> **What needs to be done**
Work through the entries below and report how many lines include "panel". The number alone is the answer.

> **Collection entries**
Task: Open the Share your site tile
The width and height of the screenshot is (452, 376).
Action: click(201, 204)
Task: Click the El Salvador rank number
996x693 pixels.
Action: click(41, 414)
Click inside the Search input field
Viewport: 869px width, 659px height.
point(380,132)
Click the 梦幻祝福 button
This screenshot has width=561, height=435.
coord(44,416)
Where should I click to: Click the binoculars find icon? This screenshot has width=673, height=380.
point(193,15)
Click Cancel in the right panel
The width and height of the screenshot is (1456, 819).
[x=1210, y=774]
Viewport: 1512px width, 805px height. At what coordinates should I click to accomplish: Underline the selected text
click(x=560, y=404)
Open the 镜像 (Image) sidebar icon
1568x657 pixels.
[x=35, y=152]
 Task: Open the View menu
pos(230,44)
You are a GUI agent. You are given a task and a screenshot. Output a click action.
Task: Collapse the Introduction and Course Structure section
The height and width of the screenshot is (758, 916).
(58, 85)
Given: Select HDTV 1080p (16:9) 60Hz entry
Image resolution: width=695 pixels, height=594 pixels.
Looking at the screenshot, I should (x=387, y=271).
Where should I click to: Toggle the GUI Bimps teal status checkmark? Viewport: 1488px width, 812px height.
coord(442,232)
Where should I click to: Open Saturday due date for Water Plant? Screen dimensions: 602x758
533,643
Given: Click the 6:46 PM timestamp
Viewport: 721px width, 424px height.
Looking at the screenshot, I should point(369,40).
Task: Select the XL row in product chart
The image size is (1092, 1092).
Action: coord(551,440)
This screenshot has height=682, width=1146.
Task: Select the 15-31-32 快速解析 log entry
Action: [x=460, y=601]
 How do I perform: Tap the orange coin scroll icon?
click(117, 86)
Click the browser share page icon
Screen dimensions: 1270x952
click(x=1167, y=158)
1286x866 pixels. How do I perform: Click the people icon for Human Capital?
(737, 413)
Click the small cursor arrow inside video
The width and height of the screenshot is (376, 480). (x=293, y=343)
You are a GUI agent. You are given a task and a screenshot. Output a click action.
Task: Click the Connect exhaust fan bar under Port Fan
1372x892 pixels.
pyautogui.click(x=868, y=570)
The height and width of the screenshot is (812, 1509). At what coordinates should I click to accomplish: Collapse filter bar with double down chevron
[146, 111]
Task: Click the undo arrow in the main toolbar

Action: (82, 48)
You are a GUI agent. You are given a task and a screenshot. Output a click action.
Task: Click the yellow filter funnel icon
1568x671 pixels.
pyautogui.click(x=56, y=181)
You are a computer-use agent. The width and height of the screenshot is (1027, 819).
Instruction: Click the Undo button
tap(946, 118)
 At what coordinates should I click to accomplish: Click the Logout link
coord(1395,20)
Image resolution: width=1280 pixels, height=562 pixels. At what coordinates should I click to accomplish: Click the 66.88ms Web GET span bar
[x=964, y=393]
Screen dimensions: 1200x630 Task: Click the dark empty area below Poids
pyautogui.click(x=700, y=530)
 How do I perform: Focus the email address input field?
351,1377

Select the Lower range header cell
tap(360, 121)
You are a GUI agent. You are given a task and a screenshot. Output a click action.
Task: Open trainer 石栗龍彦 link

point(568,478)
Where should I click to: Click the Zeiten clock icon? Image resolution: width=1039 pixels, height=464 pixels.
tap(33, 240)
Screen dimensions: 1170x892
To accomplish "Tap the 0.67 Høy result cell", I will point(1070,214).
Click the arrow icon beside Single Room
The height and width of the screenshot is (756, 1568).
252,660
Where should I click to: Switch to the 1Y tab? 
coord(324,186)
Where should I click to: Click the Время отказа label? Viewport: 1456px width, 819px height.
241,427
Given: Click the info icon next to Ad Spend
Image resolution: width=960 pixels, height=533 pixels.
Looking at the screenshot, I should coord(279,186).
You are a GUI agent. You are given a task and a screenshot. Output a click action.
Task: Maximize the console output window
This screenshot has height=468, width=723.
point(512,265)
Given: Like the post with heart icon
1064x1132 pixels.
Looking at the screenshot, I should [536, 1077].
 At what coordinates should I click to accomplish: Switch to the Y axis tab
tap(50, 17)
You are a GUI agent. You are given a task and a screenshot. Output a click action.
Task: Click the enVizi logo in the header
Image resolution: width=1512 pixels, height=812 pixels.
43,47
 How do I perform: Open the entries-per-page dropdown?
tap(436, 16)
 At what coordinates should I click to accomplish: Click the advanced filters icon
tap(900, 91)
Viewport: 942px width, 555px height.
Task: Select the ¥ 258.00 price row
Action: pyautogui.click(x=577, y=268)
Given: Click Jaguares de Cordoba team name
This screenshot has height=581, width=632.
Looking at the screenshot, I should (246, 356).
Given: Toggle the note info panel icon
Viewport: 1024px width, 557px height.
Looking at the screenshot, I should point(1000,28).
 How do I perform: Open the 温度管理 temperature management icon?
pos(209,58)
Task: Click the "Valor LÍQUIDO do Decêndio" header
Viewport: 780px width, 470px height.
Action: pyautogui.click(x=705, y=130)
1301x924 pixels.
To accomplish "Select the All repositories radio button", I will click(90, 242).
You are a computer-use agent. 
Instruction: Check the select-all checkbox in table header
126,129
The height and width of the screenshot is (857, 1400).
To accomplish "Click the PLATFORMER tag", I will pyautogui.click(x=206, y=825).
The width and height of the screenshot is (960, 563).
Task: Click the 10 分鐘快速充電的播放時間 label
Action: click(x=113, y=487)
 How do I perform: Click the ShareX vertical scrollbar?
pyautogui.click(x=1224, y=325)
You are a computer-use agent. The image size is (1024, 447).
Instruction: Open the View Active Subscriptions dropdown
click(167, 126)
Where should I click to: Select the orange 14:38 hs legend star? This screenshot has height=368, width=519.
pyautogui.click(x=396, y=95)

> **Reply to the exercise**
2